* [Task to carry out]
Copy every line of the records below where the word "computer" occurs.

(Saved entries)
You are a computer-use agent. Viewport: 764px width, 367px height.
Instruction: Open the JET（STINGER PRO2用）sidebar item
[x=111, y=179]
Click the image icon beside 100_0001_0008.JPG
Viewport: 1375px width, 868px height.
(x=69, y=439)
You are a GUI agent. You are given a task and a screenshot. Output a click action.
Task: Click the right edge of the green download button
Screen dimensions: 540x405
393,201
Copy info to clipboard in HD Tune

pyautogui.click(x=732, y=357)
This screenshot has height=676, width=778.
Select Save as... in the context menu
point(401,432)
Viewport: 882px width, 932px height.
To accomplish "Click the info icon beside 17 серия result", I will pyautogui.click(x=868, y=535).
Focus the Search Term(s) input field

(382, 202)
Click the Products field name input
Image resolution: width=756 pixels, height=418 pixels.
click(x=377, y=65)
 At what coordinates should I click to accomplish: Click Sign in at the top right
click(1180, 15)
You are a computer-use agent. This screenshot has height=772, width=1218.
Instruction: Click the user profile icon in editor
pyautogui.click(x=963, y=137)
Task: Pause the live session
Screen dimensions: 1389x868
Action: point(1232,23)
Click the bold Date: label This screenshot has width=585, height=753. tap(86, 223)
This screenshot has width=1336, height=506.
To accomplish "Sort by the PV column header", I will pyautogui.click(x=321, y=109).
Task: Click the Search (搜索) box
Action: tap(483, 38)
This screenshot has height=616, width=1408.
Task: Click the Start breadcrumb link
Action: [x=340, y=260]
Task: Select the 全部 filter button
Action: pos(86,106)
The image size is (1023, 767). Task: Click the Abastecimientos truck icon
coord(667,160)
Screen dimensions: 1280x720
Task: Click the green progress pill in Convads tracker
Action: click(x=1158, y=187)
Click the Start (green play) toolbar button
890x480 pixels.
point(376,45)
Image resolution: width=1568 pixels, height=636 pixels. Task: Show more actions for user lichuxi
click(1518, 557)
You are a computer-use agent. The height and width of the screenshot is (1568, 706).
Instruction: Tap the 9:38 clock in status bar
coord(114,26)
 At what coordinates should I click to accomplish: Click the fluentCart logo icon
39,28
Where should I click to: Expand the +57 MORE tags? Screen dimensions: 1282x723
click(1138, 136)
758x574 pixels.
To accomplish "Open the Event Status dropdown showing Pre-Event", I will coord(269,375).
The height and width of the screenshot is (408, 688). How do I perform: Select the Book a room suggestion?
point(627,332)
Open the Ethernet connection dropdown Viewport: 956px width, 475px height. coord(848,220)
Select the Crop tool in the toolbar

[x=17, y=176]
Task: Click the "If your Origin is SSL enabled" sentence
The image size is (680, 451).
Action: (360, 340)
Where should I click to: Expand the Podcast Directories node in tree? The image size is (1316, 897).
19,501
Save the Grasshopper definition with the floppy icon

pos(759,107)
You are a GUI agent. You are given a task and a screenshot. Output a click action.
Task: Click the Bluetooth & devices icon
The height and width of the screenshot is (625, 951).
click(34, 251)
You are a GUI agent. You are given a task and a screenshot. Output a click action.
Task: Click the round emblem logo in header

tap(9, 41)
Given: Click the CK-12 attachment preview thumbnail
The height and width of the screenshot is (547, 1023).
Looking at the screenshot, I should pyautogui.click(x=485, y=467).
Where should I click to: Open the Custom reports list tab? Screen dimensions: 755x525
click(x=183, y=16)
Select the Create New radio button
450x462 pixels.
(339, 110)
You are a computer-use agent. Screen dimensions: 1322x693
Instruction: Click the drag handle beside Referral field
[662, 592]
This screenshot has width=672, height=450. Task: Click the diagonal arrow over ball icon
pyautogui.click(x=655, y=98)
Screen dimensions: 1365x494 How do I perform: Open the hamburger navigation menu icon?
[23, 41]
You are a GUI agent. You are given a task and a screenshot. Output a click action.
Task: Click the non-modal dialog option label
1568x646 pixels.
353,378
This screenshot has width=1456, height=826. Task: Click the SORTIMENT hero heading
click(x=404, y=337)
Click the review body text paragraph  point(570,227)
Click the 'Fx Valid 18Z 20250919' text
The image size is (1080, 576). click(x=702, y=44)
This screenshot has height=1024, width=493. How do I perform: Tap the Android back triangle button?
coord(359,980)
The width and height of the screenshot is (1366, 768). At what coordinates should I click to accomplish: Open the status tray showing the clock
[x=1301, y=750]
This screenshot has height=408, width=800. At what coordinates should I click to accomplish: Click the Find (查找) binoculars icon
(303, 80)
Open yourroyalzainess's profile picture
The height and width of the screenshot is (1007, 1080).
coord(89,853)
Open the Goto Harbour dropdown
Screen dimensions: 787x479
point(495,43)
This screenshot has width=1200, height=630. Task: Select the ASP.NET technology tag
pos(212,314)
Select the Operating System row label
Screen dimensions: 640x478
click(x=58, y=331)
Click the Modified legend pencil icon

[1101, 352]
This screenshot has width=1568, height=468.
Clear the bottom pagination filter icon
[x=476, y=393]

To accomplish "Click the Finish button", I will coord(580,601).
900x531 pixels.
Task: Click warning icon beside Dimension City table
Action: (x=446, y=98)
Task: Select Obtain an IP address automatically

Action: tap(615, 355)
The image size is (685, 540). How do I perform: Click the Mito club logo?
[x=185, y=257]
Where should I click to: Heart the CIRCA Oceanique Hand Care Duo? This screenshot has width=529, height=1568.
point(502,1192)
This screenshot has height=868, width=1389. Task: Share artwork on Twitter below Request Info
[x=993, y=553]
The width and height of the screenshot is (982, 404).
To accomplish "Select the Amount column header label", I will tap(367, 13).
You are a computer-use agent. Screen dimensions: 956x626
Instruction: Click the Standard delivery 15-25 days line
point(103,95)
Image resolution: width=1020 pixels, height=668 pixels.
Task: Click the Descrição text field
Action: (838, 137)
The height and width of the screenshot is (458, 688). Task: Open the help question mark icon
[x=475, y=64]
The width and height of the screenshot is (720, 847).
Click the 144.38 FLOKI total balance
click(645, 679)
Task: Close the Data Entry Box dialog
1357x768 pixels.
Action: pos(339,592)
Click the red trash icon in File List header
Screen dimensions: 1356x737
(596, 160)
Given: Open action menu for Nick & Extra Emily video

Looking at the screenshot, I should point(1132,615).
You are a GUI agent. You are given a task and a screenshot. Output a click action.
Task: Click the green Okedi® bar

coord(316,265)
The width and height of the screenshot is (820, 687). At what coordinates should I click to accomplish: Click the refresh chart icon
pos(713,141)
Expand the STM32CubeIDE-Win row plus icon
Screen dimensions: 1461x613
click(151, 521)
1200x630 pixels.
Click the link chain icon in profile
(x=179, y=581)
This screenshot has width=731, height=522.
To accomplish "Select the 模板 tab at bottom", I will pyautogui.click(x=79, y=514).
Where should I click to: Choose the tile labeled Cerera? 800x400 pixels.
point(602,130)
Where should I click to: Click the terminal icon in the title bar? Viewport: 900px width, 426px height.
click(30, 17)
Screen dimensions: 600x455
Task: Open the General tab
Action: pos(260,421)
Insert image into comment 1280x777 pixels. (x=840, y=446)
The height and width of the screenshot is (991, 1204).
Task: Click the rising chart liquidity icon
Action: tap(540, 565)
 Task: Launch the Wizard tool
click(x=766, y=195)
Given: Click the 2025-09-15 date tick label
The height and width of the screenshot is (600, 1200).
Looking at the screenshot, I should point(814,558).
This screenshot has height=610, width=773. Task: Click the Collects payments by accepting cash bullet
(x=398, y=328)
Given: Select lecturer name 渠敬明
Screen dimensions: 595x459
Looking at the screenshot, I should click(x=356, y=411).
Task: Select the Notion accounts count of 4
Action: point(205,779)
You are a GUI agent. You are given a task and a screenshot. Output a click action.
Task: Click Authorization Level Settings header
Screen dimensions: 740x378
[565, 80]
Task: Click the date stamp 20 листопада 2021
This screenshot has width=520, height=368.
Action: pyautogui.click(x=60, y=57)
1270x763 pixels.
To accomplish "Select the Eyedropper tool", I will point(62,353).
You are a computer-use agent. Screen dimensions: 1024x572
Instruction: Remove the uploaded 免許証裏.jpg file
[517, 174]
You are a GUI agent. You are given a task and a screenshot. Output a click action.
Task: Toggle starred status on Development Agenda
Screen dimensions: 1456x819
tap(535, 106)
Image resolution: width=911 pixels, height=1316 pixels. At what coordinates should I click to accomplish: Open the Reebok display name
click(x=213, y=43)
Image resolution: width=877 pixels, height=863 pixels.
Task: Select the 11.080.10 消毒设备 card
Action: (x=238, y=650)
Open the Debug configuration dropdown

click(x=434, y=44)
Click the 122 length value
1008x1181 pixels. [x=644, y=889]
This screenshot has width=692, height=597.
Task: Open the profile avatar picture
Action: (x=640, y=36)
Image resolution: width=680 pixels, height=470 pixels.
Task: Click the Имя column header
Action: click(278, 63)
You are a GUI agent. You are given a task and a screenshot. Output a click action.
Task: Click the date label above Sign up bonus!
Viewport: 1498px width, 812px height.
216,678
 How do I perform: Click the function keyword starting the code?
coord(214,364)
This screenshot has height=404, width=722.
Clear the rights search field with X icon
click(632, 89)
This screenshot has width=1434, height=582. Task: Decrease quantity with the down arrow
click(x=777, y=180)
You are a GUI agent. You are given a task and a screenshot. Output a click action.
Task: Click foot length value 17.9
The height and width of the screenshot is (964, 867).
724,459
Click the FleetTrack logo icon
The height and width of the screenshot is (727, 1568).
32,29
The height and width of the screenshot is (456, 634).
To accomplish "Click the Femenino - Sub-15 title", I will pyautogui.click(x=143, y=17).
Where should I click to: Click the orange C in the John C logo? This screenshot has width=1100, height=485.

* [Your response]
You are a computer-use agent. Viewport: 764px width, 367px height.
You are a computer-use agent. This screenshot has height=772, width=1218.
You are a computer-use agent. The height and width of the screenshot is (1568, 706).
You are a computer-use agent. Screen dimensions: 1322x693
You are a computer-use agent. Screen dimensions: 956x626
You are a computer-use agent. Screen dimensions: 1024x572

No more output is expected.